Artículo 8. Cuando sea excepcional, estrictamente necesario e inevitable, para proteger la vida de las personas y la del elemento, estos podrán hacer uso de armas letales. Sólo se emplearán armas de fuego en defensa propia o de terceros, en caso de peligro inminente de muerte, lesiones graves o con el propósito de evitar la comisión de un delito particularmente grave que entrañe una seria amenaza para la vida o con el objeto de detener a una persona que represente ese peligro y oponga resistencia a su autoridad o por impedir su fuga que, en su huida, pongan en riesgo real, inminente y actual la vida de una persona y en el caso de resultar insuficientes, las medidas menos extremas para salvar una vida (vía Ley que Regula el Uso de la Fuerza Pública).

El problema de este tipo de leyes es que quien determina el uso legítimo de la fuerza es la misma institución que la ejerce. ¿Cómo puede autorregularse una organización armada, aunque sea legal? ¿Quién puede determinar la gravedad de una situación? En el capítulo III, se autoriza el uso de la fuerza en los términos expuestos cuando una asamblea o una manifestación se torne insoportable a juicio de los elementos de seguridad pública:

Artículo 15. Cuando en una asamblea o reunión, las personas se encuentren armadas o la petición o protesta ante la autoridad se exprese con amenazas para intimidar u obligar a resolver en un sentido determinado, se considerará que dicha asamblea o reunión es ilegal y se procederá de conformidad con lo dispuesto en esta Ley (vía Ley que Regula el Uso de la Fuerza Pública).

¿Qué tipo de acciones serán consideradas amenazas o intimidaciones? Por ejemplo, en protestas o manifestaciones de la gente del campo, muchas personas portan machetes, pues son un símbolo de su trabajo en la tierra como campesinos y agricultores. No se trata de una amenaza contra nadie, sino de un estandarte de resistencia y lucha. ¿Eso podría considerarse una amenaza?

Entre los instrumentos que los elementos de seguridad del Estado de México podrán emplear para reprimir están: esposas rígidas, semirrígidas, de eslabones, candados de pulgares y cinturones plásticos; el bastón PR-24, tolete o su equivalente; dispositivos que generan descargas eléctricas; inmovilizadores o candados de mano; sustancias irritantes en aerosol; y equipo autoprotector, consistente en escudos, cascos, chalecos y medios de transporte a prueba de balas.

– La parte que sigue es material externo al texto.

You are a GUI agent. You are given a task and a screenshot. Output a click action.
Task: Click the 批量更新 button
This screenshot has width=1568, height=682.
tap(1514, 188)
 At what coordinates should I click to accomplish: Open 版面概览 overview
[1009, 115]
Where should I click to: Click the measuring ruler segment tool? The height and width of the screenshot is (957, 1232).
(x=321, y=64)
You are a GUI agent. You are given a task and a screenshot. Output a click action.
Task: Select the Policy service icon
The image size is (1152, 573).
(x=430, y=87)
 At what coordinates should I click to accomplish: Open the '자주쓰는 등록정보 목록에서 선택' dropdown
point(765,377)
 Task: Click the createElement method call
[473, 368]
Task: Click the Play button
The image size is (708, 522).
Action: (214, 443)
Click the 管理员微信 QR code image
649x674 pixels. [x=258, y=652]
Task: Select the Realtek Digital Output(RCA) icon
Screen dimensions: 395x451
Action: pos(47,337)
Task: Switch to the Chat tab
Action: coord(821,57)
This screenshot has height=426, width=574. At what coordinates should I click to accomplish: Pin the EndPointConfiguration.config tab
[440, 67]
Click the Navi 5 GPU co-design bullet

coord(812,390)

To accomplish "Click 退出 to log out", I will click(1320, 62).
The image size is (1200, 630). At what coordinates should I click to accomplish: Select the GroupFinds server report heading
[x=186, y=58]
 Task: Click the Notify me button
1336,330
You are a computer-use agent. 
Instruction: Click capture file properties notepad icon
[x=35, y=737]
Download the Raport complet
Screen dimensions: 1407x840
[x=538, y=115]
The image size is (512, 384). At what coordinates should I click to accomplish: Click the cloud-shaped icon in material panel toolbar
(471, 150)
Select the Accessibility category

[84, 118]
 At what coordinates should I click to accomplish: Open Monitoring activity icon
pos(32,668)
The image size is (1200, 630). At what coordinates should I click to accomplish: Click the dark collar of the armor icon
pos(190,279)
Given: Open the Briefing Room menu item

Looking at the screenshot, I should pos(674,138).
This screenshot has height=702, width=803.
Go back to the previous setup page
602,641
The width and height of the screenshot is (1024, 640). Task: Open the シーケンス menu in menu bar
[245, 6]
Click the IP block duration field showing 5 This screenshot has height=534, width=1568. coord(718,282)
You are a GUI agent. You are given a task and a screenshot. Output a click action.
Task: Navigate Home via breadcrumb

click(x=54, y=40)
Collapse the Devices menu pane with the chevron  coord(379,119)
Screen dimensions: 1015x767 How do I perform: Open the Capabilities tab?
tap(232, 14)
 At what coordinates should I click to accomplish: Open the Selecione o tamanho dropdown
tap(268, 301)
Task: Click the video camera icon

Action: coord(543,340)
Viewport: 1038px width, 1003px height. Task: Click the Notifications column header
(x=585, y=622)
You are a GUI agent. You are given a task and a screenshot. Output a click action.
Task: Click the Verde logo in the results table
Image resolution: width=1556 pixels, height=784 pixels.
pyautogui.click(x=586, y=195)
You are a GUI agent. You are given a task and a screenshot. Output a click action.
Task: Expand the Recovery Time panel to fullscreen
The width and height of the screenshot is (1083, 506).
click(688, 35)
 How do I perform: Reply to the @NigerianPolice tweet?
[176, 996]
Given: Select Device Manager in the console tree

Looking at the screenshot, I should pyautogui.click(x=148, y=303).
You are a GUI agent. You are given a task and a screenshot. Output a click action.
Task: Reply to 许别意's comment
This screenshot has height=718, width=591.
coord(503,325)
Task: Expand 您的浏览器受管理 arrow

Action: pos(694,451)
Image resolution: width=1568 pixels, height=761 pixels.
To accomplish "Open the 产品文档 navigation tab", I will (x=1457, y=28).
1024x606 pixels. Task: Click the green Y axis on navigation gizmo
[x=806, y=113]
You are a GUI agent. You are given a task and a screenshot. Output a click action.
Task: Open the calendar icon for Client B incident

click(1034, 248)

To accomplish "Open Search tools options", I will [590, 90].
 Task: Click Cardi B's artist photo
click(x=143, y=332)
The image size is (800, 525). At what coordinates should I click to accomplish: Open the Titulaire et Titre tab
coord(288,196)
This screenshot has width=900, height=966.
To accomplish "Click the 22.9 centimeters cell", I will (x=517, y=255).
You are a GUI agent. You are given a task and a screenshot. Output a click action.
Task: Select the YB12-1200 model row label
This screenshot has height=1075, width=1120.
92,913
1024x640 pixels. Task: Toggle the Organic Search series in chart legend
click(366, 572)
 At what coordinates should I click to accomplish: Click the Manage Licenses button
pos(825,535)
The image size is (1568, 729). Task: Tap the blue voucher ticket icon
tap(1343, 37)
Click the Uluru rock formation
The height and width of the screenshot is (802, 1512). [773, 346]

El artículo 52 señala que el juicio de los agentes que actúen fuera de esta ley, la investigación de los hechos quedará a cargo de la institución de seguridad a la cual pertenezcan, antes de que el caso llegue al Ministerio Público o a otras instancias.

Es imposible que el uso de toda esta fuerza pública quede a consideración de un grupo de policías autorizados para actuar como mejor les parezca. Tras el anuncio de la aprobación de esta ley, el presidente estatal del partido Morena, Horacio Duarte, se comprometió a buscar vías para declarar inconstitucional esta ley ante la Suprema Corte de Justicia de la Nación:

Cuando hay una manifestación y el encargado de seguridad pública puede declararla legal o ilegal de manera discrecional, viola el principio de legalidad, de presunción de inocencia porque no hay un juicio previo con garantía de audiencia, pruebas, conclusiones y sentencia. No puede ser que a través de un órgano administrativo como el elemento de seguridad se declare la ilegalidad de la manifestación, consideró Duarte (vía Proceso).

Asimismo, Horacio Duarte expresó su desacuerdo con el artículo 17 de esta Ley:

Siempre que los elementos tengan conocimiento que un grupo de personas ejercerán su derecho de asociación y reunión en lugares públicos harán una planeación para proteger el ejercicio de dicho derecho, el de terceros y en su caso reaccionar en caso que la reunión se torne ilegal (vía Ley que Regula el Uso de la Fuerza Pública).

Es decir, que los elementos de fuerzas de seguridad pública podrán hacer estrategias y planes (Duarte menciona espionaje e infiltraciones) para determinar la legalidad de la reunión. ¿En dónde queda entonces la libre asociación?

La ley avalada por el Congreso del Estado de México parece un abierto instrumento de represión, un conducto por el cual violaciones a derechos humanos se hallen protegidas por leyes.

¿Cómo responderá la ciudadanía a estos cambios? ¿Y la Comisión Nacional de Derechos Humanos?